SERAMBINEWS.COM - Pakar Hukum Tata Negara Mahfud MD menilai Peraturan Polri (Perpol) Nomor 10 Tahun 2025 bertentangan dengan konstitusi.
Aturan tersebut mengatur penempatan anggota Polri aktif pada jabatan sipil di 17 kementerian dan lembaga pemerintah.
Mahfud menyebut, dirinya sebagai pihak pertama yang secara terbuka menyatakan Perpol 10/2025 bermasalah secara konstitusional.
“Saya adalah orang pertama yang menyatakan bahwa Perpol Nomor 10 Tahun 2025 bertentangan dengan konstitusi. Bahkan istilah yang lebih tegas, itu adalah bentuk pembangkangan terhadap konstitusi dan hukum,” kata Mahfud di Universitas Hasanuddin (Unhas), Makassar, Sulawesi Selatan, Selasa (16/12/2025).
Ia menegaskan pernyataan tersebut disampaikan dalam kapasitasnya sebagai ahli hukum, bukan sebagai bagian dari lembaga atau komisi tertentu.
“Saya bukan berbicara sebagai anggota Komisi Reformasi Polri, tetapi sebagai Mahfud MD ahli hukum, pembelajar hukum, dan pengamat hukum. Sebagai ahli hukum, saya wajib meluruskan keadaan,” tegasnya.

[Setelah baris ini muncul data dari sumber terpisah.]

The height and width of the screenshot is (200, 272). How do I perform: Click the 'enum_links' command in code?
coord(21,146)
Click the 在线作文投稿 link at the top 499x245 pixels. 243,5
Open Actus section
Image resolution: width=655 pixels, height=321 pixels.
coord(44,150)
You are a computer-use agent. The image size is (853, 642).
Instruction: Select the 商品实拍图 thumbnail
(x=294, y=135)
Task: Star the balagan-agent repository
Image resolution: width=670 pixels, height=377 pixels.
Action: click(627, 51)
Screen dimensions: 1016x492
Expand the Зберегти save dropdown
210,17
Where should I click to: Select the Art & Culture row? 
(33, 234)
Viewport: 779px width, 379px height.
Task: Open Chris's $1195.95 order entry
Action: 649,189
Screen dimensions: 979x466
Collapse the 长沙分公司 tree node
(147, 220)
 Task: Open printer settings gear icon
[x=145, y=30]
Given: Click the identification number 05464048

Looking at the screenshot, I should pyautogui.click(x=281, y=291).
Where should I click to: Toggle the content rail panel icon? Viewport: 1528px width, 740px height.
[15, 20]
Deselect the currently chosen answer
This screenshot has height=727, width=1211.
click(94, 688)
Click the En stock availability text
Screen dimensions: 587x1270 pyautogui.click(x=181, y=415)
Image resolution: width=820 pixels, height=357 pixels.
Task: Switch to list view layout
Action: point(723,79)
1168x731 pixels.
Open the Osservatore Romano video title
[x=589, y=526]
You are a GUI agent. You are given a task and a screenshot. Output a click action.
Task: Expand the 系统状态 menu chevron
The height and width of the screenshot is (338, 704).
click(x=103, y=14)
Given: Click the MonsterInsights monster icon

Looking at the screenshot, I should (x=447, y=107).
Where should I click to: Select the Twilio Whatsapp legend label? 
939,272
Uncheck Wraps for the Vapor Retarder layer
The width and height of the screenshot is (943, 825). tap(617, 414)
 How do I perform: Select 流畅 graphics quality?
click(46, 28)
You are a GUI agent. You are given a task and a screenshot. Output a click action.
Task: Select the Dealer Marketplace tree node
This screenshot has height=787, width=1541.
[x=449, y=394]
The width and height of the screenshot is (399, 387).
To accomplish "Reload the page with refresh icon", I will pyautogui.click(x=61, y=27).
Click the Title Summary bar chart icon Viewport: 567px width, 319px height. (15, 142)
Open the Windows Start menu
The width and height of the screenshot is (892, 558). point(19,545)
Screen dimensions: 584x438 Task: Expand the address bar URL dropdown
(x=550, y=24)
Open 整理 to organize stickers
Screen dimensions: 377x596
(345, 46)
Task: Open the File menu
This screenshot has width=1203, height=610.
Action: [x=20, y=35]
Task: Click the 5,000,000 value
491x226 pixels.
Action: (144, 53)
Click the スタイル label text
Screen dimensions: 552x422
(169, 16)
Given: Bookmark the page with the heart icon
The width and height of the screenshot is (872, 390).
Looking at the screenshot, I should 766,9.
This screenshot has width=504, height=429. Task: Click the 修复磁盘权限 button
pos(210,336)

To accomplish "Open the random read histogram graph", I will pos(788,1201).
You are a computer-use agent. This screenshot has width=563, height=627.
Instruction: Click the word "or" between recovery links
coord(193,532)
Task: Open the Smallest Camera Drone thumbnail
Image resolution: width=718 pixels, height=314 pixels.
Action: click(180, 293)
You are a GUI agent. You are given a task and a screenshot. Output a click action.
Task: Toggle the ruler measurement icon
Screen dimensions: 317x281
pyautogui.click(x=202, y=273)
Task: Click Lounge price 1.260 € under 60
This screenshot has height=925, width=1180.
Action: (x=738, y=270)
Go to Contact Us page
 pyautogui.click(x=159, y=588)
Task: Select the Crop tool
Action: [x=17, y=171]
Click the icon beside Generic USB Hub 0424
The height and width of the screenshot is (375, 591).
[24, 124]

Baca juga: Kapolri Bolehkan Polisi Menjabat di 17 Lembaga, Mahfud MD: Bertentangan dengan Putusan MK
Mahfud menjelaskan, Perpol 10/2025 bertabrakan dengan sejumlah regulasi yang lebih tinggi, termasuk Undang-Undang Nomor 2 Tahun 2002 tentang Kepolisian Negara Republik Indonesia, Undang-Undang Nomor 20 Tahun 2003, serta putusan Mahkamah Konstitusi.
Menurutnya, pengaturan penempatan anggota Polri aktif di jabatan sipil tidak bisa dilakukan melalui peraturan internal kepolisian.
“Kalau mau diatur, tidak bisa lewat PP. Harus lewat undang-undang. Kalau perlu, Presiden bisa mengeluarkan Perpu. Perpu itu juga undang-undang,” kata mantan Ketua Mahkamah Konstitusi ini.
Sebagaimana diketahui, Perpol Nomor 10 Tahun 2025 mengatur tentang anggota Kepolisian Negara Republik Indonesia yang melaksanakan tugas di luar struktur organisasi Polri.
Dalam aturan tersebut, polisi aktif diperbolehkan menduduki jabatan sipil di 17 kementerian dan lembaga pemerintah, baik pada posisi manajerial maupun nonmanajerial.
Kebijakan ini menuai kritik dari sejumlah kalangan karena dinilai berpotensi melanggar prinsip profesionalisme dan supremasi sipil, serta membuka ruang tafsir yang bertentangan dengan konstitusi.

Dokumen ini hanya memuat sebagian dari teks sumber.